Everyone’s ideas (circling rest and repose) made me remember some lines from Irish poet, John O’Donohue’s poem on just that subject…these are my favorite lines from it….an excerpt:

For One Who is Exhausted…a Blessing

You have traveled too fast over false ground;
Now your soul has come to take you back.

Take refuge in your senses, open up
To all the small miracles you rushed through.

Become inclined to watch the way of rain
When it falls slow and free.

Imitate the habit of twilight,
Taking time to open the well of color
That fostered the brightness of day.

Draw alongside the silence of stone
Until its calmness can claim you.
Be excessively gentle with yourself.

Stay clear of those vexed in spirit.
Learn to linger around someone of ease
Who feels they have all the time in the world.

Gradually, you will return to yourself,
Having learned a new respect for your heart
And the joy that dwells far within slow time.

………………………………………………………………………………………………

So until tomorrow….If we find ourselves wanting to curl up in this bench from Magnolia Garden Anne painted…it is because we have just experienced this other stanza from O’ Donohue’s poem.

You have been forced to enter empty time.
The desire that drove you has relinquished.
There is nothing else to do now but rest
And patiently learn to receive the self
You have forsaken in the race of days.

“Today is my favorite day”  Winnie the Pooh

This is the week Facebook will be filled with the excited and sometimes anxious little faces of children returning to school.
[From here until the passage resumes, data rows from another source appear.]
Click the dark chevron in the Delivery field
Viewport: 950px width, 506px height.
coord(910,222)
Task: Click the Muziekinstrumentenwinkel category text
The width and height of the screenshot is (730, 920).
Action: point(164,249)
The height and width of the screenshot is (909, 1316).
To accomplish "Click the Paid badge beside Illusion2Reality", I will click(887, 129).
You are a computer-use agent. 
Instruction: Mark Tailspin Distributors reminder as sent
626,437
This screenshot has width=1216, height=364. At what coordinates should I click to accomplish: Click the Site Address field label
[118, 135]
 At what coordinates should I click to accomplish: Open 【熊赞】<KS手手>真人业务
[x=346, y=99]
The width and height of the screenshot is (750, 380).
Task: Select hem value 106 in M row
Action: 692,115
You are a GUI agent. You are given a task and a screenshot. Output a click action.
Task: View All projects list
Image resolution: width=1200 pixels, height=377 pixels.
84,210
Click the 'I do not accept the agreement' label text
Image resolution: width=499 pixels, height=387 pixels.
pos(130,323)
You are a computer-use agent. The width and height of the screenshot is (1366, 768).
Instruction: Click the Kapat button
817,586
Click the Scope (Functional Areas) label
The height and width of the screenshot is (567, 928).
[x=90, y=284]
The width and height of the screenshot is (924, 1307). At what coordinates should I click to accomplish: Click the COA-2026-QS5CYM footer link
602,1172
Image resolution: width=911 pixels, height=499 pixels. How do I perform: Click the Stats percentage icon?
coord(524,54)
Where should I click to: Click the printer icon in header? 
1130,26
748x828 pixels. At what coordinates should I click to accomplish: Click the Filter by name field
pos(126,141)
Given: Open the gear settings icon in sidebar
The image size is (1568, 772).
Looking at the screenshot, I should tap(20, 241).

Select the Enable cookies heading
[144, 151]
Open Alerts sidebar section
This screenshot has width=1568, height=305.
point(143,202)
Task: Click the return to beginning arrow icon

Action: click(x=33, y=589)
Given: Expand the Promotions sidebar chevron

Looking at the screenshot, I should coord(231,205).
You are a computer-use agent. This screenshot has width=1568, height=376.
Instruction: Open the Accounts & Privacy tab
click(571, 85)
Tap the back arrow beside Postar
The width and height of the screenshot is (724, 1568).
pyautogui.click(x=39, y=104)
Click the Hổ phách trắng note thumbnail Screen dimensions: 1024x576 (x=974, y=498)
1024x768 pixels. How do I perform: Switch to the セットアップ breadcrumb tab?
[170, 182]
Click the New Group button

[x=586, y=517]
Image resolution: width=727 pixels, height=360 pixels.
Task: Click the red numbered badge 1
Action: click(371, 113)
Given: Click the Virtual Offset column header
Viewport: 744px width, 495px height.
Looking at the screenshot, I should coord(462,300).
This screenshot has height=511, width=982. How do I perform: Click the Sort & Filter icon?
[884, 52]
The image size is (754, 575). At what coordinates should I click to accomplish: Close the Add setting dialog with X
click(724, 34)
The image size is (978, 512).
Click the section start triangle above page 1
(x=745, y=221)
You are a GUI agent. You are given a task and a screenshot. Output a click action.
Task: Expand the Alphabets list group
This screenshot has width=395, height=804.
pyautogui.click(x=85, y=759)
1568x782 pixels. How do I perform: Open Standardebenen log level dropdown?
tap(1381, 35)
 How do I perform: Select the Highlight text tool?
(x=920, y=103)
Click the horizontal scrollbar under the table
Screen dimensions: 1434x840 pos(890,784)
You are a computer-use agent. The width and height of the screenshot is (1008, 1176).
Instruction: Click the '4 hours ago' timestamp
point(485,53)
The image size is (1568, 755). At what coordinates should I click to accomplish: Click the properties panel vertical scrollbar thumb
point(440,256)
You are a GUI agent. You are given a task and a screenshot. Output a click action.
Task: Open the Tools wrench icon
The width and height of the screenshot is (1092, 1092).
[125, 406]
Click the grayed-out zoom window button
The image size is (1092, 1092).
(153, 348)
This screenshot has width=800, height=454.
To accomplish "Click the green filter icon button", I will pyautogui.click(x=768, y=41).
Rutledge’s first day back for first grade was good…Mollie said he was exhausted….too excited to sleep Sunday night…and a little teary-eyed when she left but I am sure it turned out to be a fun day getting to make new friends.

 

About Becky Dingle

I was born a Tarheel but ended up a Sandlapper. My grandparents were cotton farmers in Laurens, South Carolina and it was in my grandmother’s house that my love of storytelling began beside an old Franklin stove. When I graduated from Laurens High School, I attended Erskine College (Due West of what?) and would later get my Masters Degree in Education/Social Studies from Charleston Southern. I am presently an adjunct professor/clinical supervisor at CSU and have also taught at the College of Charleston. For 28 years I taught Social Studies through storytelling. My philosophy matched Rudyard Kipling’s quote: “If history were taught in the form of stories, it would never be forgotten.” Today I still spread this message through workshops and presentations throughout the state. The secret of success in teaching social studies is always in the story. I want to keep learning and being surprised by life…it is the greatest teacher. Like Kermit said, “When you’re green you grow, when you’re ripe you rot.”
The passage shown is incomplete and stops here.